In view of the 30th anniversary of the publication of the sci-fi novel, I now found illustrations after all that actually bear a resemblance to our visualization: Sotheby’s auctioned off the last originals of the 1992 book documents in March 2023. Among them was a «mood board» by the artists who collaborated with the author.
It presumably shows a damper system for hoverboards, but resembles our 3D structure in its abstracted representation.
Author Neal Stephenson on the Metaverse
Sci-fi author Neil Stephenson, the inventor of the term «metaverse,» names buildings and trees as components of metaverses, according to this interview in the Financial Times.
Interestingly, this does not coincide with the impressions of readers of his book Snow Crash.
I believe that metaverses will fail as long as they try to virtually represent our reality: That is not the point of a «meta «verse.

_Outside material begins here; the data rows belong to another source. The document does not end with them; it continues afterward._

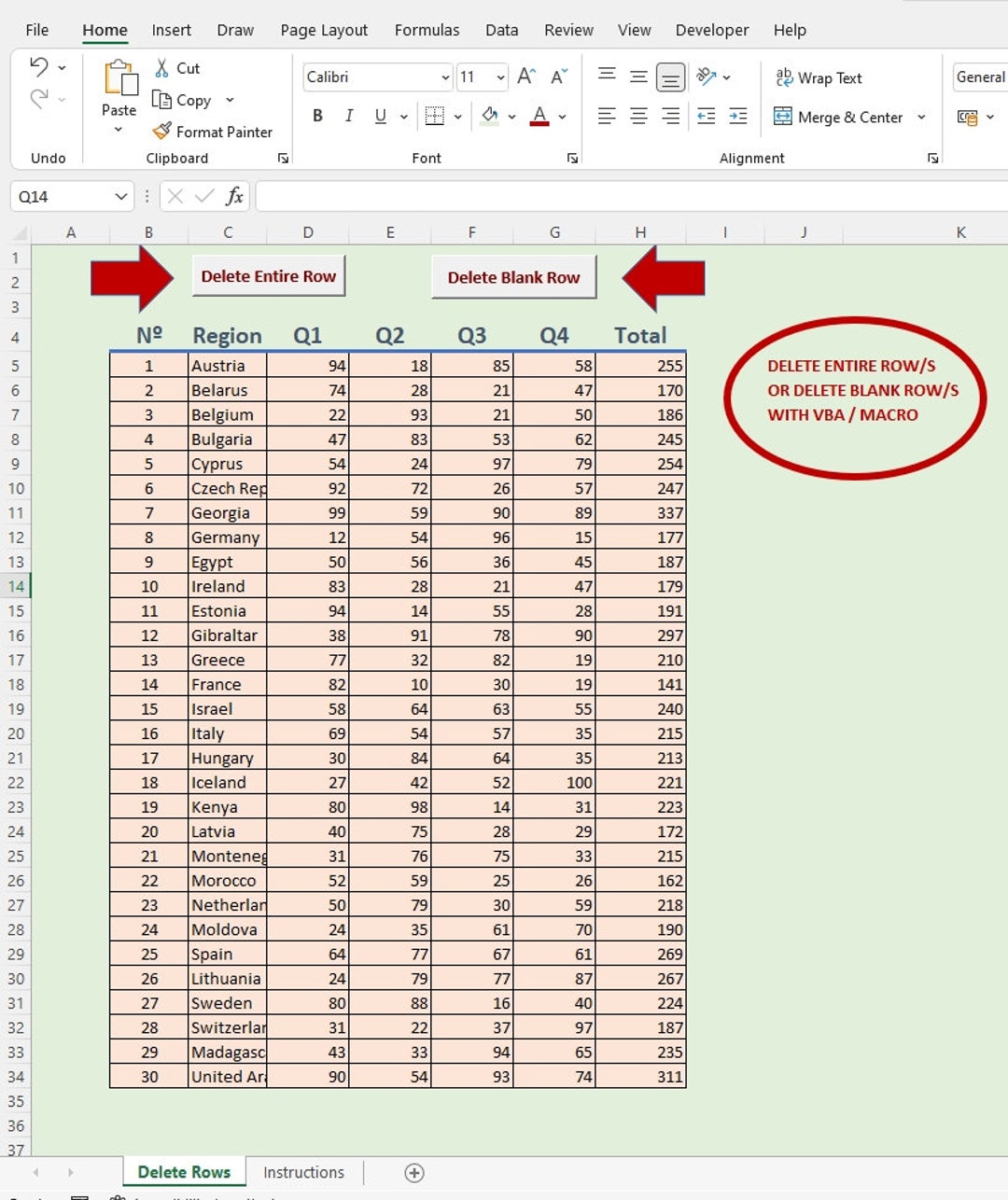Click the Delete Entire Row button
Viewport: 1008px width, 1200px height.
click(268, 276)

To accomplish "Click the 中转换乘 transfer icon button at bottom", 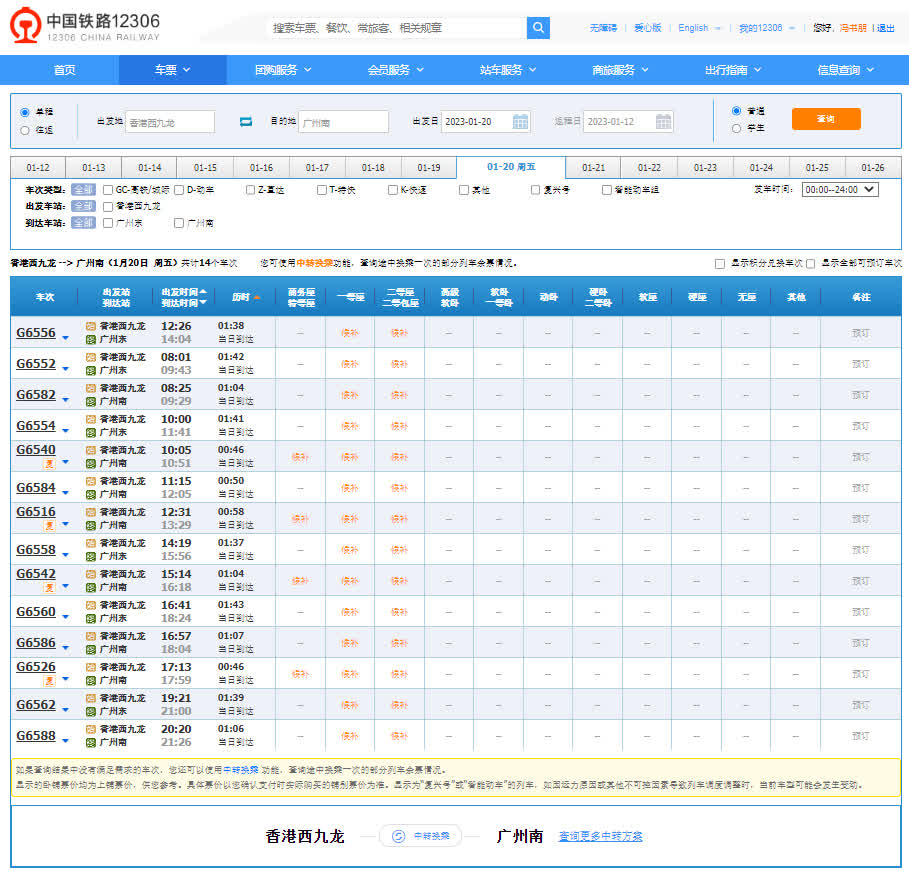I will (419, 836).
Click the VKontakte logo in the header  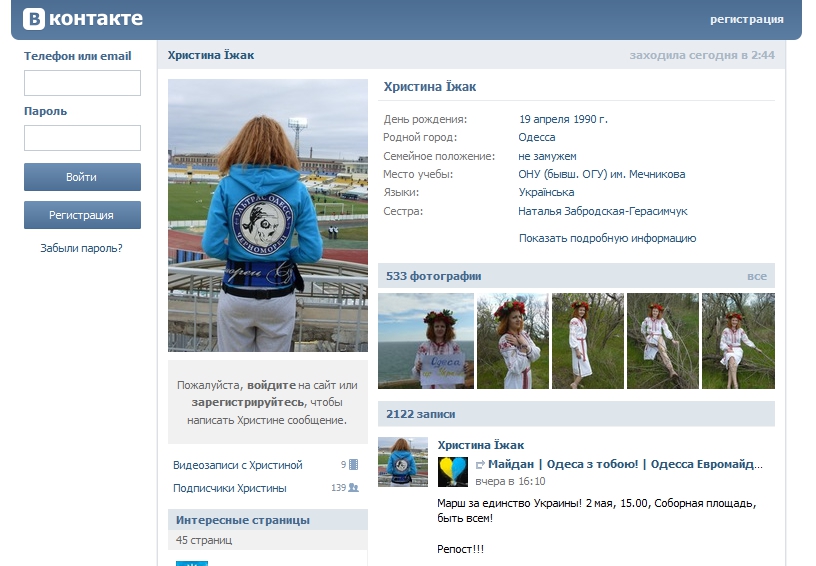tap(83, 19)
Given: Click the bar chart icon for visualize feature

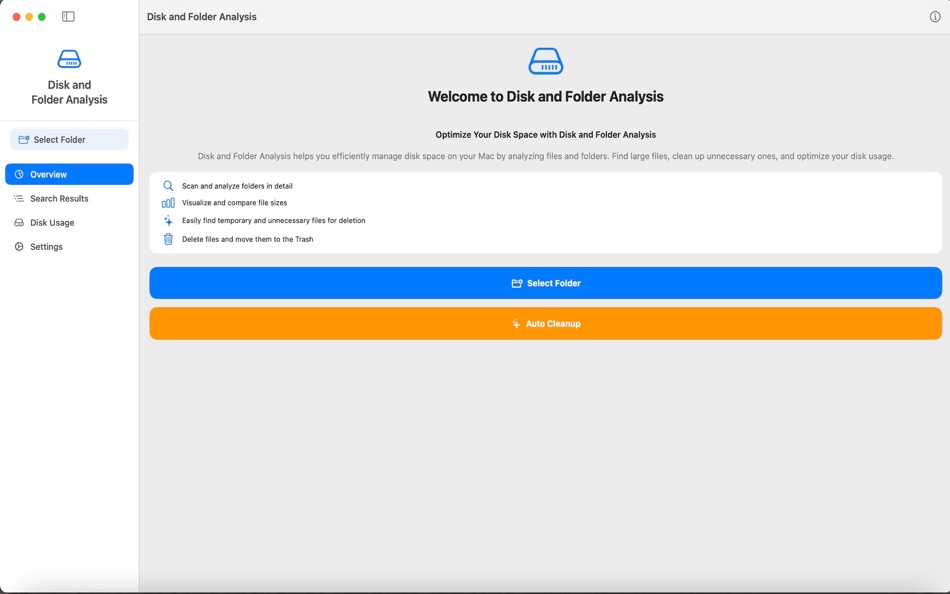Looking at the screenshot, I should [x=167, y=203].
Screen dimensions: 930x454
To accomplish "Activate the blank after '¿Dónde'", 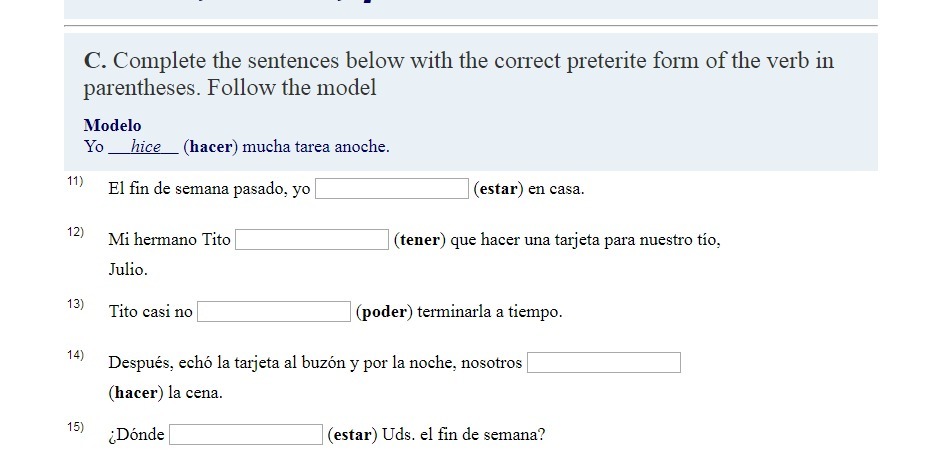I will [x=246, y=434].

Rather, it must represent something virtual that we cannot experience in reality.
Or why should we want to change into a poor image of our reality without sun, shadows, wind, smell, etc.?
Metaverses must look as if you were on drugs! Otherwise it’s just no fun ;-)
Here are a few impressions of a Metaverse concept I may be working on someday soon.
Virtual Reality Update from October 2017
During a visit to Zurich’s «Grafik 17» exhibition, I meet 3D and compositing artist Claudio Antonelli of fottergraph.is in the virtual reality area.

Talking to Claudio, I try to date myself by 11 years of 3D development in a short procedure.
My conclusion: The computers cost only a fraction of what they did back then, the 3D glasses are rather clunkier and heavier than our CrystalEyes back then, but the concepts for VR are not yet more advanced.
In virtual reality, there is obviously no gravity, no climate boundaries, no building authorities. But still, no convincing concept is yet tangible that will make the population flock to cyberspace. Virtual buildings and trees won’t do the trick.
At that time, we had a hard time with the navigation in 3D alone. Over time, we learned to animate the navigation elements in front of the camera so that visitors didn’t get lost.
This now seems to be solved by holding physical controllers in your hand and keeping them in the virtual field of view at all times.
Google’s Tilt Brush, for example, enables intuitive 3D light painting in this way.
But otherwise, the 3D world itself still looks eerily deserted and inhospitable.
The modeling tools still strongly resemble those from the last millennium. Instead of CosmoWorld, they are now called NukeX, for example, and offer a node graph, 3D modeler and a preview window, just like back then.


For the implementation of virtual reality projects, Claudio works with frontend specialist Pascal Achermann from frontend-nerds.ch.
That, too, seems to have remained the same: Successful projects require a dynamic, interdisciplinary team.